:: Tarea breve A ::
En el texto sobre el sueño de la casa en el campo manchego, ¿entre qué dos ciudades se encuentra ese lugar?

:: Texto proporcionado ::
□ □ □ □ □

(Imagen de la red)
Ha ocurrido, que recuerde, al menos en cuatro ocasiones, en un corto
espacio de tiempo y nunca con el mismo comienzo. Y sí el lugar,
exactamente el mismo lugar, aunque indefinido del campo manchego,
entre Valdepeñas y Ciudad Real.
Allí un carril largo y recto, un pequeño arroyo, un terreno en
larga y suave pendiente, una pequeña casa en mitad de la cuesta, con
tejado de chapa a dos aguas, de una sola habitación, diáfana, y un
porche. En la habitación una chimenea, una mesa y varias
sillas;
está desordenada, huele a humedad...
En el último sueño, el más reciente, nos dirigimos a esa casa con
un tractor mis dos hermanos, dos compañeros de trabajo y yo a pasar
un fin de semana de juerga.

□ □ □ □ □

:: Tarea breve B ::
Desplaza 127 unidades cada coordenada de las respuestas en los registros, empezando en la línea que contiene "has width=604, height=752." y terminando en la que contiene "(x=1019, y=739)", y reescribe completas todas esas líneas, sin omitir ninguna.

:: Registros del conjunto ::

□ □ □ □ □

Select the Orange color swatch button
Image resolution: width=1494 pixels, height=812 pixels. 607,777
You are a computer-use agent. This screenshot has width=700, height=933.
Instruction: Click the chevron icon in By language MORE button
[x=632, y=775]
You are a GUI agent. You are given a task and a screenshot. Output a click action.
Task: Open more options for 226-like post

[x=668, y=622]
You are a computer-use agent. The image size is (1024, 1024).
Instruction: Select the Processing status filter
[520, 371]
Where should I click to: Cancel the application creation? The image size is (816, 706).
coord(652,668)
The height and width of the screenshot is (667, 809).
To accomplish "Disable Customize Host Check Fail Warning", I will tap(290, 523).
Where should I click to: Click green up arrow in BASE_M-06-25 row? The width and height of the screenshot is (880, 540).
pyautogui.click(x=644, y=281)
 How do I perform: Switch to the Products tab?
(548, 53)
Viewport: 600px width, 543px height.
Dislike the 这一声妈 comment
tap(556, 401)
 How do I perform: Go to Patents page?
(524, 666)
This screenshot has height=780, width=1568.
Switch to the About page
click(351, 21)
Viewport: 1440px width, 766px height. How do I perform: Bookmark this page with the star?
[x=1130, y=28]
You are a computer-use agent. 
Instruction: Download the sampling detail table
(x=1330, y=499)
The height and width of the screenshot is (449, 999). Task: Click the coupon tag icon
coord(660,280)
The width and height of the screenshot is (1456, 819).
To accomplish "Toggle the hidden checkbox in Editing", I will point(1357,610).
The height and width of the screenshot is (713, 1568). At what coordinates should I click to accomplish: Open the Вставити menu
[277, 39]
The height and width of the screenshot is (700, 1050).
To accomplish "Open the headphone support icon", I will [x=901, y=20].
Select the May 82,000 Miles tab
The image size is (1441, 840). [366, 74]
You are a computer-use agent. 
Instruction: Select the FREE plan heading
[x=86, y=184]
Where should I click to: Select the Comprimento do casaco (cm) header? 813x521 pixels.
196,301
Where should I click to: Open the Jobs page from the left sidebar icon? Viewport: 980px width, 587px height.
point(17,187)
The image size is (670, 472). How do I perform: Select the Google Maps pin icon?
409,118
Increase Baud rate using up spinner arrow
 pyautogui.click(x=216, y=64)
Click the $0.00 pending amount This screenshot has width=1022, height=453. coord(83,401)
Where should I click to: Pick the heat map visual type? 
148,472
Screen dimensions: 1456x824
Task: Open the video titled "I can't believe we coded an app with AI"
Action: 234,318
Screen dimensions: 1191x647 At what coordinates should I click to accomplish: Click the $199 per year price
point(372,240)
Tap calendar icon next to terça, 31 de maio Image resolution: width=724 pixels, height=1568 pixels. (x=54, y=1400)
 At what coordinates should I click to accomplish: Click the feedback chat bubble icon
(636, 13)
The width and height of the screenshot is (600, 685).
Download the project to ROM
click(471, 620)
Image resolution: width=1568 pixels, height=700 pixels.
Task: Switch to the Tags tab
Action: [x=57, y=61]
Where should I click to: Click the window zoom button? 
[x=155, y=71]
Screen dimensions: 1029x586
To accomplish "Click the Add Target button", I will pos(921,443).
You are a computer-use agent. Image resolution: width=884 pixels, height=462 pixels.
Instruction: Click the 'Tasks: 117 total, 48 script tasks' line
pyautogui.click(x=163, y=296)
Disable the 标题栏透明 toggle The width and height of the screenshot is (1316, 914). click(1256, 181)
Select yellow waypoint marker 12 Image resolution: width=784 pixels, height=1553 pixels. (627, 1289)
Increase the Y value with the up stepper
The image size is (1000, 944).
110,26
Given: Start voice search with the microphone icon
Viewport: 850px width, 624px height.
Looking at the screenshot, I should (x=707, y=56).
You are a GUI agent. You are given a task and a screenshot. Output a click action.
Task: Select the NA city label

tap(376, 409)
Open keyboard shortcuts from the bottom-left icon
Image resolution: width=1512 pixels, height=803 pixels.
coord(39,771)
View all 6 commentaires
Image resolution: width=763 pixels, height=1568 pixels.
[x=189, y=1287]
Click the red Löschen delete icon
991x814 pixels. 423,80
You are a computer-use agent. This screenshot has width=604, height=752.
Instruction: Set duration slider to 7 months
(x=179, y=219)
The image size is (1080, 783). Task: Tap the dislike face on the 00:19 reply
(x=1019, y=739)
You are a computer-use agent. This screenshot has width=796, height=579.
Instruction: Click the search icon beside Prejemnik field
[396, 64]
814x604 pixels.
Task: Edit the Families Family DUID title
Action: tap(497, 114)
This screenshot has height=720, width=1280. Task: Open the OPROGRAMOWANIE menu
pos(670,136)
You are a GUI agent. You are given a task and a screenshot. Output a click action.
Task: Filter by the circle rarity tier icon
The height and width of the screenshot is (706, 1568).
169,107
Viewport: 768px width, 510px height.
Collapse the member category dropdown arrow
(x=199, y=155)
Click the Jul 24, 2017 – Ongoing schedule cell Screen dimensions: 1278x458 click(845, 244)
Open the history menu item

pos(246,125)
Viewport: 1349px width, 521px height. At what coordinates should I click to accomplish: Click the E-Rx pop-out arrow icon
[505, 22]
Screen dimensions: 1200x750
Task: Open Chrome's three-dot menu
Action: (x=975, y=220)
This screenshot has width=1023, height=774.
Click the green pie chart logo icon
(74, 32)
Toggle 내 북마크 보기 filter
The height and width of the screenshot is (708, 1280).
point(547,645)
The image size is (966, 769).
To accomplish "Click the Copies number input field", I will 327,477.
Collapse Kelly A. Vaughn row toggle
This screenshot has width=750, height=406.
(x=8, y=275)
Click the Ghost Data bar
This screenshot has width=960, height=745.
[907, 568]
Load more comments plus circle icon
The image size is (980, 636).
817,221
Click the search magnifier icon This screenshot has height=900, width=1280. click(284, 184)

□ □ □ □ □

:: Resultado A ::
Entre Valdepeñas y Ciudad Real.

:: Resultado B ::
You are a computer-use agent. This screenshot has width=604, height=752.
Instruction: Set duration slider to 7 months
(x=306, y=346)
The image size is (1080, 783). Task: Tap the dislike face on the 00:19 reply
(x=1146, y=866)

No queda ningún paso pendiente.